6. Trimarans have three hulls.
Boats with three hulls that are not pontoon boats are trimarans. Most trimarans use sails for their propulsion. The hulls are connected the same as on a catamaran, and the hulls are called amas. The cross members that help tie everything together are akas.
A great example of a small trimaran sailboat is the Hobie Adventure Island. It uses three hulls, a sail, and Hobie’s unique pedal, a paddle system of propulsion. Therefore, it is a hybrid-type boat, but the little Hobie is a trimaran first, with multiple ways to propel it through the water.
There are a few production trimarans you can pull behind a car and set up when you get to your chosen body of water. These boats are a bit larger than the Hobie.
On the larger side, Neel catamarans build entirely self-contained trimarans that can traverse the oceans. However, plan to spend more than you would on a Hobie Adventure, a lot more!
7. Pontoon boats vs. Tritoon’s
Although they are both pontoon boats, the traditional pontoon boat has two hulls that are either round or may have V or even flat hulls. They can be constructed from aluminum, fiberglass, composites, or a combination of materials.
Pontoon boats have a grid work frame that spans the pontoons and connects them into one unit. Then the framework is fitted with a deck. The ample space created offers a lot of area for fun in the sun while on the water.
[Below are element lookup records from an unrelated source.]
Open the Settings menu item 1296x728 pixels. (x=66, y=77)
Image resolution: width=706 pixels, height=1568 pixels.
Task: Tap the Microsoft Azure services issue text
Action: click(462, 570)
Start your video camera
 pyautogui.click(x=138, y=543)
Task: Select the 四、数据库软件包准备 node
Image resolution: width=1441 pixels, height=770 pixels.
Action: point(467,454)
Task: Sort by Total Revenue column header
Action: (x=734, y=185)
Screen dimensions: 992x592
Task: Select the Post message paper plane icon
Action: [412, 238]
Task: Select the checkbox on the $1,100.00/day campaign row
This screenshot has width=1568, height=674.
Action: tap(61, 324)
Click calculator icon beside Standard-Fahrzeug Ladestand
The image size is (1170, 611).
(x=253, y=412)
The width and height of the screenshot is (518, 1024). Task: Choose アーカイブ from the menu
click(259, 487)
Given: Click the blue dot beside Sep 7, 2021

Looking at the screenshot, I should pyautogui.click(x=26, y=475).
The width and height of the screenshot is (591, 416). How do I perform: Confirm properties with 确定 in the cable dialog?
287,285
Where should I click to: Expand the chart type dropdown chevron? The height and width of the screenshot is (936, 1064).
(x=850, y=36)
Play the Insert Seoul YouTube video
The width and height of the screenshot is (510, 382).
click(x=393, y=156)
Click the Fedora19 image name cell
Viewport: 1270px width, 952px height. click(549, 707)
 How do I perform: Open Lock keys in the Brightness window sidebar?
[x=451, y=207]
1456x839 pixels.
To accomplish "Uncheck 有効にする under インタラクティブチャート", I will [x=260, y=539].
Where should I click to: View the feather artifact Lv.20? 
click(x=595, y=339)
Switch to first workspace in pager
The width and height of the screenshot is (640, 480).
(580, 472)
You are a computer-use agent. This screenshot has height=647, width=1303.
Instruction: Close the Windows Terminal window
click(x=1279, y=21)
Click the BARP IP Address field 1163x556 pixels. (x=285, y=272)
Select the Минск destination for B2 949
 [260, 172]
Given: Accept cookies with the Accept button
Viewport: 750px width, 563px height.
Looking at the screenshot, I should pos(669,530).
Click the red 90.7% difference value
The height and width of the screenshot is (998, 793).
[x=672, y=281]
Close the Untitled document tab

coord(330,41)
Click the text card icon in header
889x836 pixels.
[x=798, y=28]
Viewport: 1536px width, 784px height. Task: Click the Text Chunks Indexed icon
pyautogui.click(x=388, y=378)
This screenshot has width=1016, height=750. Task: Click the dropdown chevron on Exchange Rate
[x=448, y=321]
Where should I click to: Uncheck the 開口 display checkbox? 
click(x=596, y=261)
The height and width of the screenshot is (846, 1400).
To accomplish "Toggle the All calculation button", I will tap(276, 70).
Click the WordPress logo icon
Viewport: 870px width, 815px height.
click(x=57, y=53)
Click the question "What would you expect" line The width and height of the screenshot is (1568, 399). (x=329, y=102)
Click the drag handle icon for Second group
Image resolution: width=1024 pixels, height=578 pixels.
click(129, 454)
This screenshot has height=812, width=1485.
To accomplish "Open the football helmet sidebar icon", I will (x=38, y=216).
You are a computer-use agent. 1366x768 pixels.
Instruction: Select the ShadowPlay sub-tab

Tritoons are also pontoon boats; however, they have three hulls instead of two. This attribute gives them more buoyancy and a larger weight capacity. That means you can have more powerful engines on a Tritoon than you can on a conventional two-hull pontoon boat.
Of the two, Tritoons are faster because you can put more power on three hulls than on two. After all, the three hulls can bear more weight. However, they can also be more expensive because many outboard motors can be as costly as the boat they are powering. So, adding a second one will cost you.
Adding an extra engine, or two, or three to any boat may give you more speed. However, it will add to the price of the boat you purchase and the cost of operating and maintaining your boat.
FAQs about the types of boat hulls
Which type of boat hull is the most stable?
Multi-hulls and boats with deep V hulls are generally the most stable.
How fast must a boat go to get on a plane?
A boat must reach a speed between 17 miles per hour (15 knots) and 23.01 miles per hour (20 knots).
Can sailboats plane?
Some sailboats can, if you can, get to a high enough speed and keep their hull in the water. The fastest sailboat in the world is the Vesta Sail Rocket 2, which reached 68.33 miles per hour in the Southern Ocean in 2012 and has held the title of the fastest sailboat ever since then.